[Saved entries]

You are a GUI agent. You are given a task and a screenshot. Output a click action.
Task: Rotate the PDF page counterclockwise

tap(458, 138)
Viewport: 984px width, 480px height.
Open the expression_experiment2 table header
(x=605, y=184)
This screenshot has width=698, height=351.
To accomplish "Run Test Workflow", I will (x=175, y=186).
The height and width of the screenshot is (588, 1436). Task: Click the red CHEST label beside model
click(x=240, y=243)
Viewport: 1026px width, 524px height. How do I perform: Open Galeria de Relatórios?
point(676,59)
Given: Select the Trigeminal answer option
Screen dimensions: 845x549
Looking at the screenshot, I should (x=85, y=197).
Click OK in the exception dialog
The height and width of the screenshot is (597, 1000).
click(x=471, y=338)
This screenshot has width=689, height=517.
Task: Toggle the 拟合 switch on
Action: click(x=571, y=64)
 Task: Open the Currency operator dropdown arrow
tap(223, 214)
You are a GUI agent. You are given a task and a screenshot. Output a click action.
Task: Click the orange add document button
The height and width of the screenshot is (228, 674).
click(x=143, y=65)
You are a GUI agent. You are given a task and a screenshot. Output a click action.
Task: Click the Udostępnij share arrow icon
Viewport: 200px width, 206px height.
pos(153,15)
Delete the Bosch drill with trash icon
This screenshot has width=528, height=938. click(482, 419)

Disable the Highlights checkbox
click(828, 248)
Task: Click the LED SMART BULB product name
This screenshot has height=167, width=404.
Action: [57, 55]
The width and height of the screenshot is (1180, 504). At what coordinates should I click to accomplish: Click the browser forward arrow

About this task – Every record needs to be written out again, exactly as it was given.

Solution to this problem –
You are a GUI agent. You are given a task and a screenshot. Output a click action.
Task: Rotate the PDF page counterclockwise

tap(458, 138)
Viewport: 984px width, 480px height.
Open the expression_experiment2 table header
(x=605, y=184)
This screenshot has width=698, height=351.
To accomplish "Run Test Workflow", I will (x=175, y=186).
The height and width of the screenshot is (588, 1436). Task: Click the red CHEST label beside model
click(x=240, y=243)
Viewport: 1026px width, 524px height. How do I perform: Open Galeria de Relatórios?
point(676,59)
Given: Select the Trigeminal answer option
Screen dimensions: 845x549
Looking at the screenshot, I should (x=85, y=197).
Click OK in the exception dialog
The height and width of the screenshot is (597, 1000).
click(x=471, y=338)
This screenshot has width=689, height=517.
Task: Toggle the 拟合 switch on
Action: click(x=571, y=64)
 Task: Open the Currency operator dropdown arrow
tap(223, 214)
You are a GUI agent. You are given a task and a screenshot. Output a click action.
Task: Click the orange add document button
The height and width of the screenshot is (228, 674).
click(x=143, y=65)
You are a GUI agent. You are given a task and a screenshot. Output a click action.
Task: Click the Udostępnij share arrow icon
Viewport: 200px width, 206px height.
pos(153,15)
Delete the Bosch drill with trash icon
This screenshot has width=528, height=938. click(482, 419)

Disable the Highlights checkbox
click(828, 248)
Task: Click the LED SMART BULB product name
This screenshot has height=167, width=404.
Action: [57, 55]
The width and height of the screenshot is (1180, 504). At what coordinates should I click to accomplish: Click the browser forward arrow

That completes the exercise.